When our daughter was very young, we started going to our church’s annual Daddy-Daughter Dance. This event has become a yearly tradition and one of our favorite times together each year. We get to go out to dinner, hang with friends, eat a lot of sugar, and yes, dance. It’s so fun.
As my daughter has moved into the teenage years, I actually think that all I do with her nowadays is dance, but in a different kind of way. I feel like I constantly have to dance around emotions and feelings. I can easily say the wrong thing or look at her the wrong way and send our teenager into a jig that no one wants to be around to see. If I’m honest, as we dance through life I’m often stepping on my little girl’s toes. I don’t want to hurt her, but my inability to dance well and my frequent unwillingness to learn makes for a crash on more than just the dance floor.
I’ve been thinking a lot lately about how I can get better at this dance through life with someone I love so much. How can I lead and navigate this relationship in such a way that we really love each other both now and later. I know that I can’t control her and how she will respond to what I do, but I do believe there are a few things I can do as the dad of a teenager that could help us both move more gracefully together. Below are a few ideas that I hope will help dads do a better job of dancing the dance:
Don’t expect rationality and be patient– The longer I parent the more I realize that stereotypes about our kids exist for a reason. Middle and high school girls (and sometimes boys) are often irrational and there is no amount of reason that can change their mind. If I know that my daughter is not thinking rationally, then maybe I won’t engage in trying to convince her of something her mind won’t let her believe. I’m all about speaking truth and helping my kids develop a different, better perspective, but that takes time. I need to be patient with my little girl as she grows up and her mind develops.
Be aware of the hot buttons and STAY AWAY– Too often I step on land mines on the dance floor that I know are there. I somehow hope that she has grown out of thinking or reacting a certain way and I push her into a place where she struggles to control her actions. As a dad, I need to take the apostle Paul’s words in Ephesians 6 to heart: “Fathers, do not exasperate your children, instead bring them up in the training and instruction of the Lord.” As dads, we can get behind the “bring and train them up part” but in order for them to hear us we need to make sure we are doing our part to not alienate our kids through frustrating and exasperating them.

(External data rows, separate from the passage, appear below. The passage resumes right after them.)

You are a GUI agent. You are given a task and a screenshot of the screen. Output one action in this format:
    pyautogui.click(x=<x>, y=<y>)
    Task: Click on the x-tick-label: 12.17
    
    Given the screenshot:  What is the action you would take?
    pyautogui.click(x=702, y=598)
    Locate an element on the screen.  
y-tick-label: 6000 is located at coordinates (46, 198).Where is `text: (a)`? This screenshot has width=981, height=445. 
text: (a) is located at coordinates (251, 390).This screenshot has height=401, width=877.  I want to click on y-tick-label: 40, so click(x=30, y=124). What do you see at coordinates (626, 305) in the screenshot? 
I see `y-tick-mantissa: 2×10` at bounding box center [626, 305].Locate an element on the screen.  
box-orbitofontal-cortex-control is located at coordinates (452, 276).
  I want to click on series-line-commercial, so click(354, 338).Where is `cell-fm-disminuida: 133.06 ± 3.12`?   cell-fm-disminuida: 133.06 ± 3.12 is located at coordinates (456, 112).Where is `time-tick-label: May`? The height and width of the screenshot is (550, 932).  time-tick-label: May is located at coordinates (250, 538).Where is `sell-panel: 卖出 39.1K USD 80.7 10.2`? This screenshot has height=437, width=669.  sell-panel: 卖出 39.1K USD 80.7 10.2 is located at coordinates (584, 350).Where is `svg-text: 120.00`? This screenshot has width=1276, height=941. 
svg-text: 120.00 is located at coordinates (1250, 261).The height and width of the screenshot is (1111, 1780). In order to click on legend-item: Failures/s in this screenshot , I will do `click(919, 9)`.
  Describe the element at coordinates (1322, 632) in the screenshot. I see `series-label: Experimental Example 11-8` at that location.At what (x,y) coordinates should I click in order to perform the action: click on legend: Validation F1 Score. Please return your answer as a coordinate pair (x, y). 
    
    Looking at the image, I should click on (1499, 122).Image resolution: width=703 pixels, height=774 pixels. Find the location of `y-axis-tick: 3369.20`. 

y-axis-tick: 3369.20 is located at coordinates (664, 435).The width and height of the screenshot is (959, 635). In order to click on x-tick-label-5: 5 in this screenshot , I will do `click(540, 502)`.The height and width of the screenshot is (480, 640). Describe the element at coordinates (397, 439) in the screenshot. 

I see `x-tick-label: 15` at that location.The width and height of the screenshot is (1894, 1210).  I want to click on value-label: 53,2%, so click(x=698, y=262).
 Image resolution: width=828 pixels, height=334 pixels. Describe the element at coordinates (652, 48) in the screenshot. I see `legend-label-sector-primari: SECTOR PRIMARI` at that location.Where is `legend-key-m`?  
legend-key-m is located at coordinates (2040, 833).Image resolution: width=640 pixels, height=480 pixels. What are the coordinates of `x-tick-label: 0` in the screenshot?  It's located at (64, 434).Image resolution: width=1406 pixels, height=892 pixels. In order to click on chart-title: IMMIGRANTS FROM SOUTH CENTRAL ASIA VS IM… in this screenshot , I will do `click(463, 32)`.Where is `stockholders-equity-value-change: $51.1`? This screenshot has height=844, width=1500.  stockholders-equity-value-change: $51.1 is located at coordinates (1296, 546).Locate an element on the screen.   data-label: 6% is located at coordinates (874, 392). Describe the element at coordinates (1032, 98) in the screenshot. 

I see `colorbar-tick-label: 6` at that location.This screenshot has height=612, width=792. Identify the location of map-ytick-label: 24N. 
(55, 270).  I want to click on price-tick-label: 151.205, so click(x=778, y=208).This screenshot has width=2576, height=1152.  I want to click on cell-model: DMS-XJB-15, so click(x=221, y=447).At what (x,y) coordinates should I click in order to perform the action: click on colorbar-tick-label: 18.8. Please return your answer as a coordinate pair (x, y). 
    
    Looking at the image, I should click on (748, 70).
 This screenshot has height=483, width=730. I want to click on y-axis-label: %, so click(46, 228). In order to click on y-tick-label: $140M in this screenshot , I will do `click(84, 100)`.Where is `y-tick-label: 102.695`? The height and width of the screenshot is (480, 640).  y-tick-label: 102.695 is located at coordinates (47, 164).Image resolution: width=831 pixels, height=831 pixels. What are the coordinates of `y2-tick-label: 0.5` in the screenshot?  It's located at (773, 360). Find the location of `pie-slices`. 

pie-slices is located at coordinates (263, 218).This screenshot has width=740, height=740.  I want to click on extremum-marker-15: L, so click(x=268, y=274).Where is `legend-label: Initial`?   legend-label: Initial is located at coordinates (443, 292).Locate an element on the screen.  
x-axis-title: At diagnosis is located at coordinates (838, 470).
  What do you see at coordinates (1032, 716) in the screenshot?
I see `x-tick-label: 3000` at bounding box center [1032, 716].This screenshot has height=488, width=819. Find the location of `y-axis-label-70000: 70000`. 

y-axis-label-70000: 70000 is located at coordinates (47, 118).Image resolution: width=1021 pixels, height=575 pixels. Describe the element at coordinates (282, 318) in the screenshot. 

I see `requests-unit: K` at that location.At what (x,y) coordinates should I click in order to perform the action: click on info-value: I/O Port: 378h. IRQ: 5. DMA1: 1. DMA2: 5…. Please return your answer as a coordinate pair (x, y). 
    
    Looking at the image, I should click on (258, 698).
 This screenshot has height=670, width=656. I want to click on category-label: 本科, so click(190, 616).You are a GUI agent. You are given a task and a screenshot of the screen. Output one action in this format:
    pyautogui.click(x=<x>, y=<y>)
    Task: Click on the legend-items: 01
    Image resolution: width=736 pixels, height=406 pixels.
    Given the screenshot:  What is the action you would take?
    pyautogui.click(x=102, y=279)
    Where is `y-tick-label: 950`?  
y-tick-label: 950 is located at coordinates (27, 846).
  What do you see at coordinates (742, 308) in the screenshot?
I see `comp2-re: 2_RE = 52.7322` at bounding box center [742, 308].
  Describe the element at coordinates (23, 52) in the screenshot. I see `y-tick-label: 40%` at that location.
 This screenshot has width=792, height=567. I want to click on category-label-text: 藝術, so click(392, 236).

Empathize and apologize … a lot– As I navigate certain issues, I am learning that my daughter often simply wants for me to empathize with her and understand where she is coming from. When she thinks I am not listening or I don’t understand what she is thinking, it makes the dance a whole lot harder. I am working hard to listen, be more aware of what she is thinking, and letting her know that I care about how things are affecting her. I find myself apologizing more, not just for the things I do but for the times when I don’t listen or work to hear her heart and the things that are difficult for her, even when I don’t understand.
Pray for her heart– Years ago I heard a statement that, as a pastor, shook me. It says, “Ministry without prayer is the highest form of arrogance.” For anyone to think they can lead people to a faith in God without relying on God is incredibly arrogant. I have taken that statement and applied it to my parenting. Let’s see how it lands with you: “Parenting without prayer is the highest form of arrogance.” For me to think that I can lead my kids in any way without God is crazy. Part of dancing the dance is taking the time to ask the God who created my daughter to mold and change her heart in the way He wants to mold and change it. I simply need to trust that He is in control, give her heart and life over to him, and do my part lead her in the dance that God has called me to lead.